During node failure, the SCE instance immediately stops fetching new requests, and any existing request IDs are lost, as
they have already been removed from the ‘REQUEST:PENDING’ in Redis.
Client applications may encounter timeout errors when performing a blocking read from ‘Temporary:Request_1’ due to the
following reasons:
When a timeout error occurs, applications can perform additional reads for an extended waiting time for specific
requests (flexible and customizable). Applications can also resend the request using a new ID and higher priority, while
disregarding the previous request (which may still be in the queue or being processed), or simply return an error to
users.
Rather than implementing a complex logic, applications can query the number of pending requests in the Redis cluster
before submitting a large quantity of requests and apply flow control as needed, such as rejecting new user requests
during periods of congestion. The system monitor should regularly track the pending requests in the cluster and
upscale/downscale the GPU resource pool accordingly.

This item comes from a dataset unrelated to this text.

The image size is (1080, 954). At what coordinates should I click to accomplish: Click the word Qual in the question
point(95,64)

To enhance I/O throughput and AI inference efficiency, your may run multiple Redis worker instances (processes or
coroutines) alongside the inference server (running as a separate process), which supports multiple threads or
asynchronous concurrency with batched inference.
Reference Design: Streaming
Please refer to the example code
(client,
server and
common code) in this senario.
The streaming solution is similar to the non-streaming solution, differing only in how results are generated by servers
and delivered to client applications.
In Redis, a list is used to achieve the streaming effect, with servers writing to the left and clients reading from
the right. Both writes and reads are performed in chunks (tokens or sentences) by clients and servers.

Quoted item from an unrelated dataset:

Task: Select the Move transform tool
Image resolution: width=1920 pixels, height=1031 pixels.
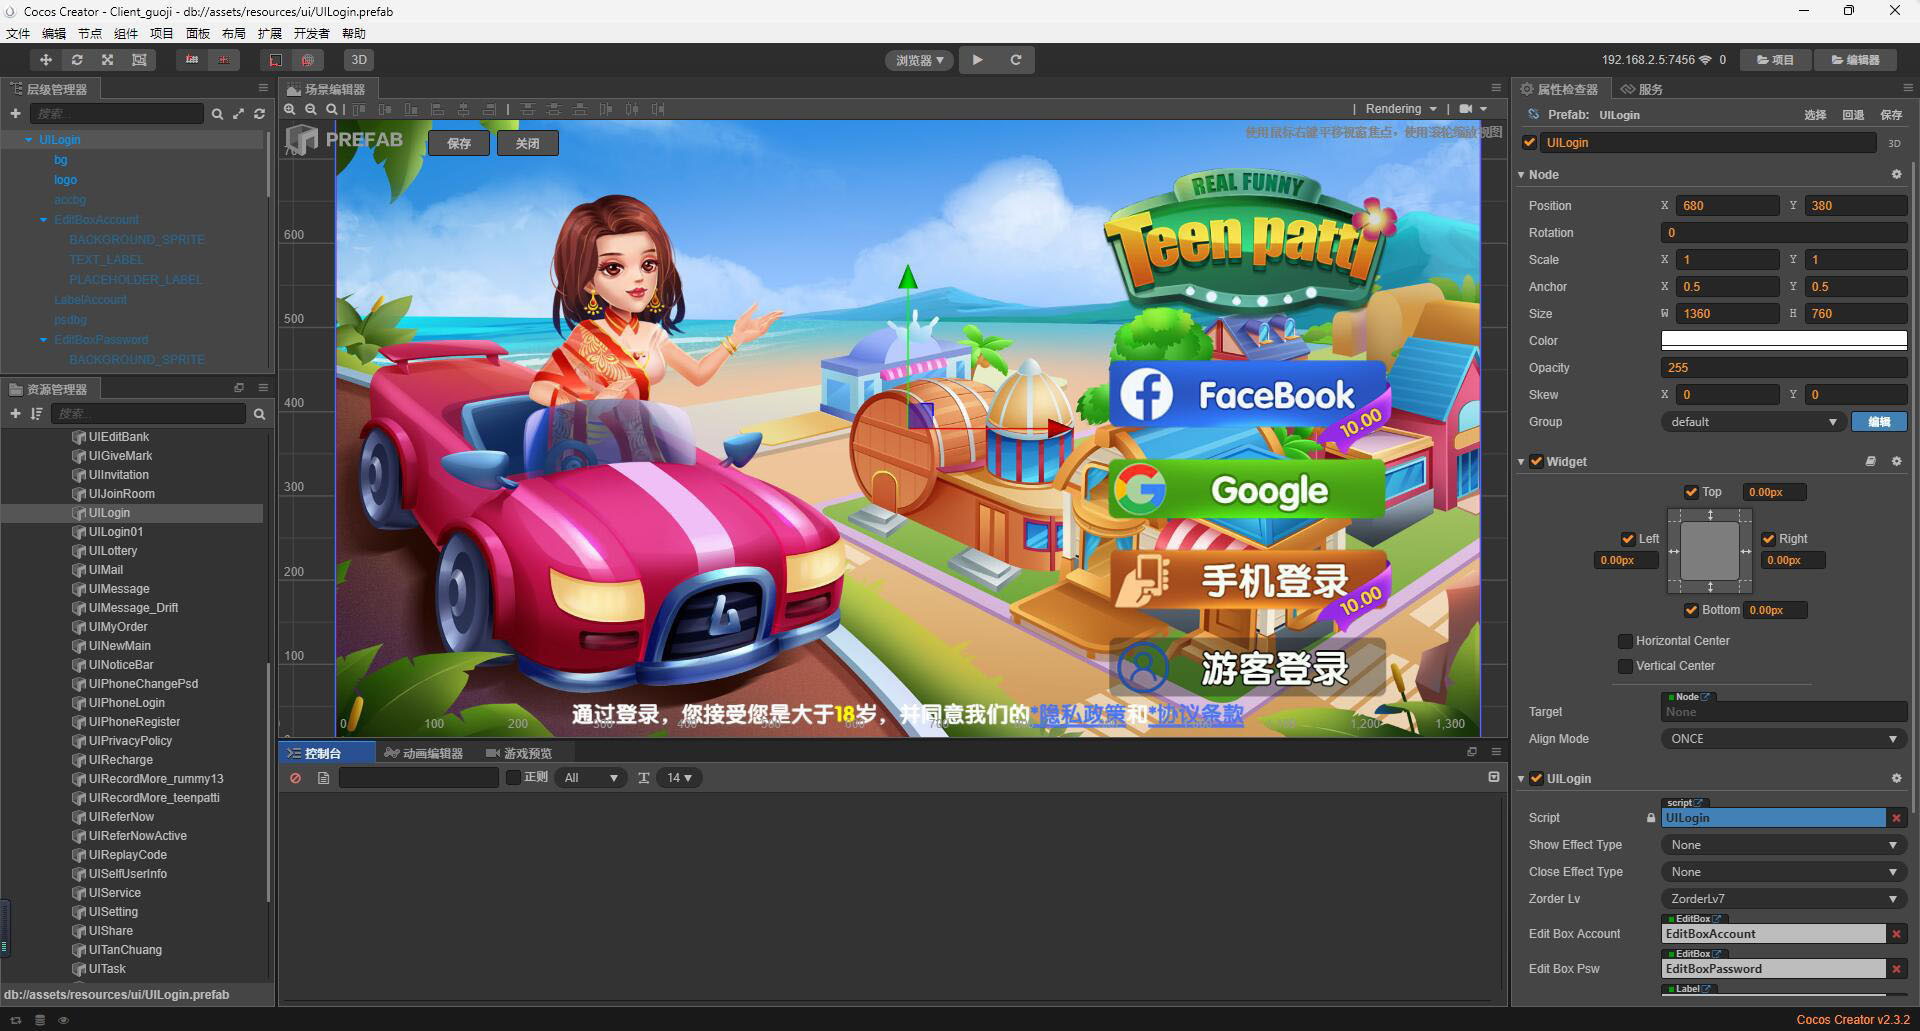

On the server side, specifically for LLMs, the Redis worker retrieves partial responses from the inference server, such
as Hugging Face’s TGI, and writes them into Redis. Instead of calling the TGI server directly, the Redis worker can also
run custom inference code built on
the Hugging Face’s library,
enabling streaming results that are then returned to Redis.
The socket_timeout can be set to a smaller value in this case, as partial inference results can be returned when
they are ready, enabling quicker error detection and response handling.

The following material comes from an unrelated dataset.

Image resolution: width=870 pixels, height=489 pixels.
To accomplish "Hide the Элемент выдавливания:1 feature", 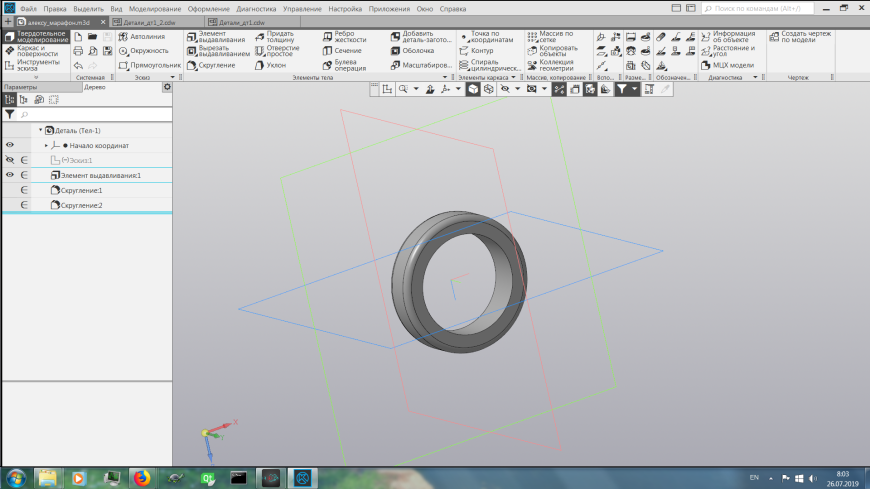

Client applications may encounter timeout errors when performing a blocking read from ‘Streaming:Request_1’. A similar
logic can be applied—if some chunks have already been received for a request, it is highly likely that a server
failure has occurred.
The streaming granularity can be customized and changing based on application needs, such as token-by-token,
chunk-by-chunk, chunk-by-sentence, or image-by-video, as long as the data can be converted to strings,
providing flexibility in how data is processed and delivered.
From the test, we can see that the real-time queue does not impose an intensive read/write workload on Redis, and its
throughput scales linearly with the number of clients and servers. However, a smaller chunk size may reduce transmission
efficiency and overall system throughput.